[begin Excerpted records]

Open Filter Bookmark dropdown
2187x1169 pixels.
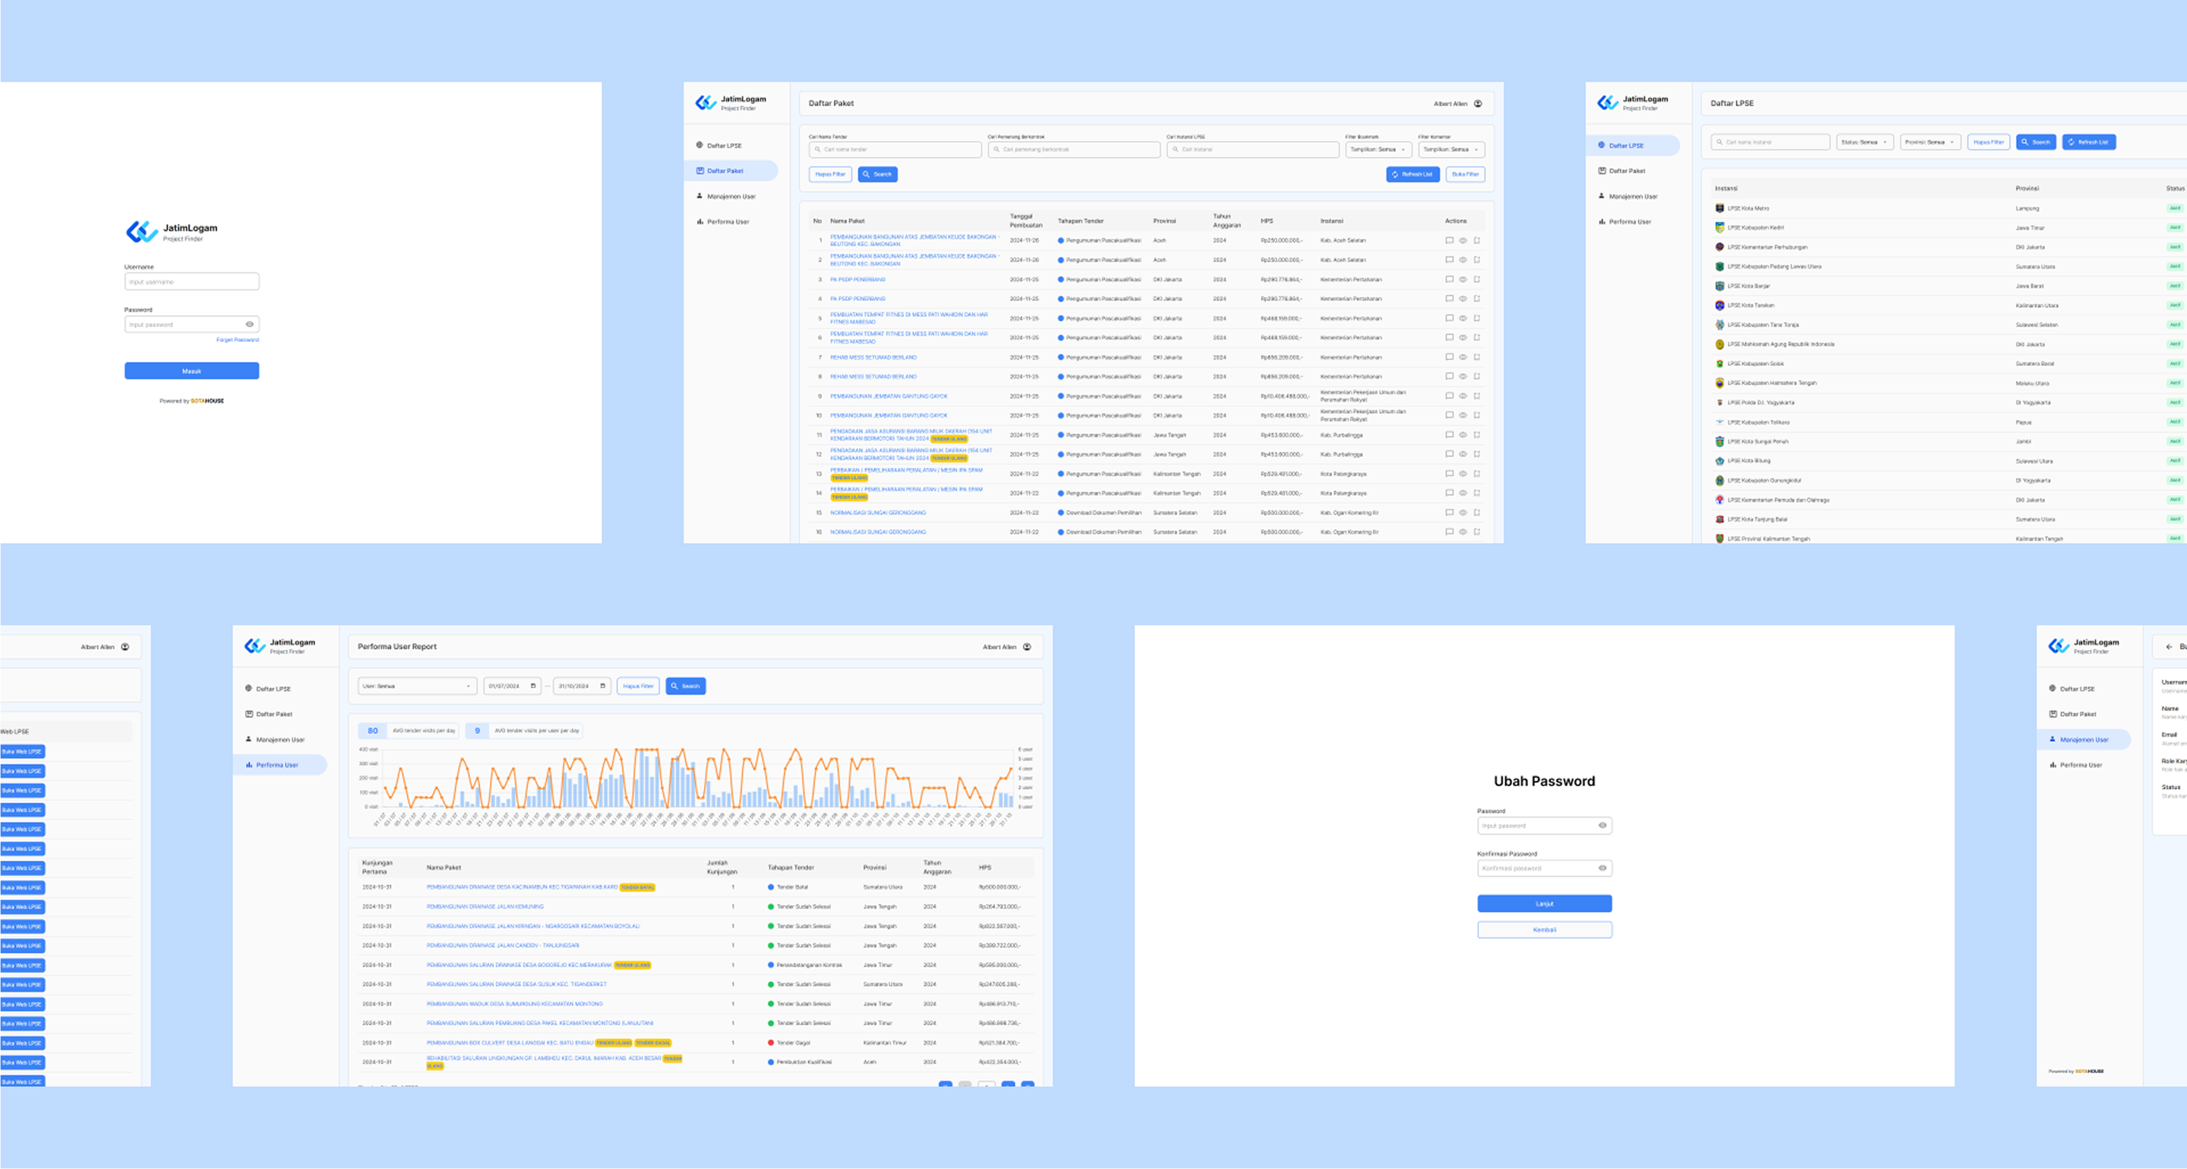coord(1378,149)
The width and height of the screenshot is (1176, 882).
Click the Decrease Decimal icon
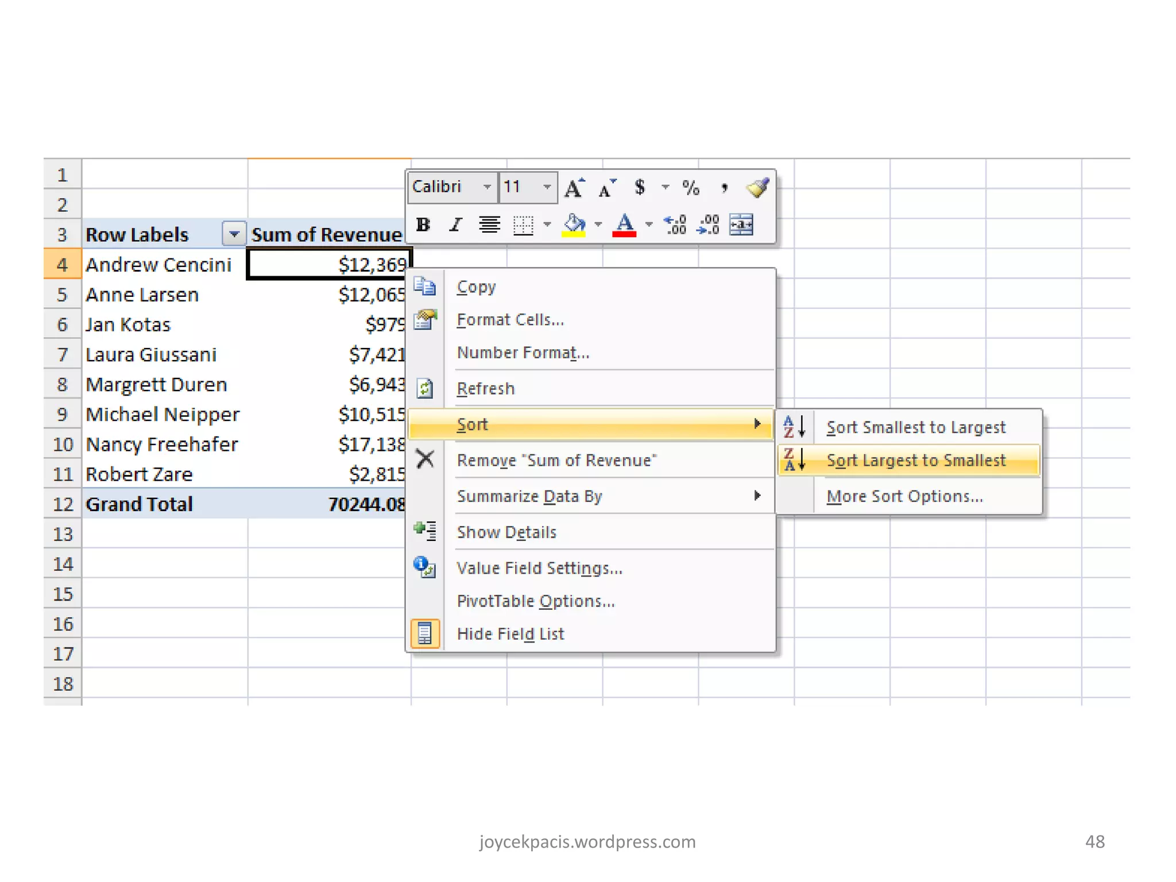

[end Excerpted records]

Convert the records above into a Markdown table with two columns, Number and Text, giving one row per line and skipping any blank lines. Omit the pictures.

§ Output below:
| Number | Text |
|---|---|
| 1 | Open Filter Bookmark dropdown |
| 2 | 2187x1169 pixels. |
| 3 | coord(1378,149) |
| 4 | The width and height of the screenshot is (1176, 882). |
| 5 | Click the Decrease Decimal icon |